Schrijftechniek vind ik dan wel weer een geschikt woord. Ik word soms zelfs lyrisch als ik zie hoe sommige lieden hun schrijfmiddelen hanteren. Of dat nou is met Oost-Indische inkt, ganzenveren, potloden, pennen, ballpoints, krijt of toetsenbord, het maakt me al niet uit. Zolang de techniek maar uitmondt in schoonschrift, pas de problème. Zodra de teksten geschreven of gedrukt staan zie ik echt niet meer met welke techniek ze tot stand zijn gekomen. Uitzondering hierop vormt de kalligrafie. Niet te verwarren met palligrafie. Knap hoe de Chinezen deze kunst bedrijven. Maar allez, dat mag je ook verwachten van een volk dat doordrenkt is met de leer van Confucius. Ik moet hierbij wel onmiddellijk toegeven dat ik ook af en toe confuus wordt van al die gekrulde letters.

Schrijftechniek veronderstelt ook het bestaan van schrijftactiek. Slinks schrijven noem ik dat. Hoewel schrijvers van rechts kunnen er ook wat van hoor. Het geschrevene kan je soms behoorlijk op het verkeerde pad brengen. Experts in het schrijven van tussendoorregels zijn ons allen bekend. Ze drijven de burger vaak tot waanzin. De schrijftactici vinden vooral emplooi in de rechtspraak, het notariaat, de ambtenarij en het geldwezen. Daar is het tussen de regels door schrijven en lezen tot een rechtse hobby verheven. Sommigen weten het ook goed te oreren. Luchtschrijven in kleine lettertjes heet dat.

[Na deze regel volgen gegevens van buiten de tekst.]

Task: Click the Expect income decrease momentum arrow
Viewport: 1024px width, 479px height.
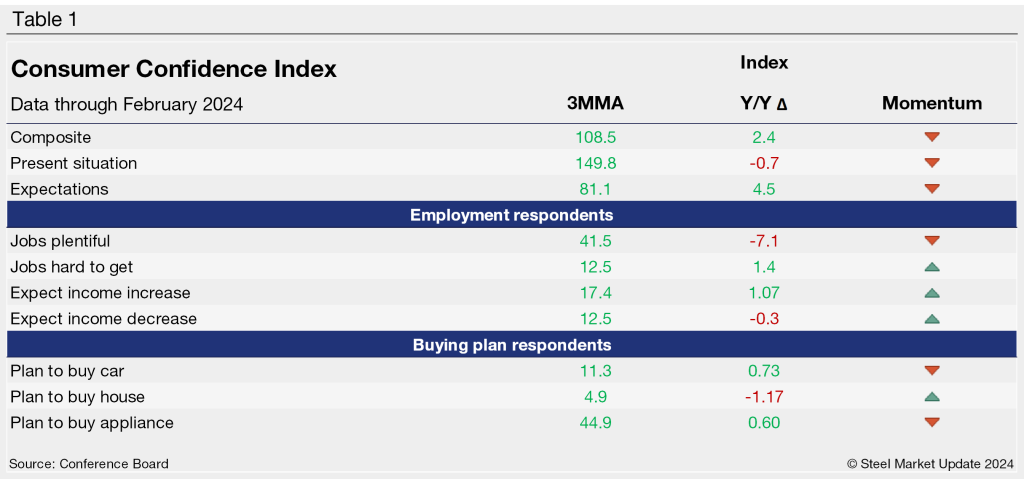Action: [x=932, y=319]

Ergo error. So what. Een paar foutjes op de pagina is heel normaal in het internettijdperk van vandaag. Ik zou zeggen, lig er niet al te veel van wakker. Want laten we even erelijk zijn. Qua schrijftechniek behoort erelijk eerlijk te zijn. In het multimediale minimale interfacetijdperk worden ook de foute kleine lettertjes voor lief genomen. Zowel de palli- als de kalligrafen onder ons zullen dit naar eer en geweten beamen. Voor kleine lettertjes biedt een beamer dan wel weer soelaas. Beam me up Scotty onderschrijft in spreektaal eens te meer dat schrijftechnisch never nooit van deze wereld kan zijn.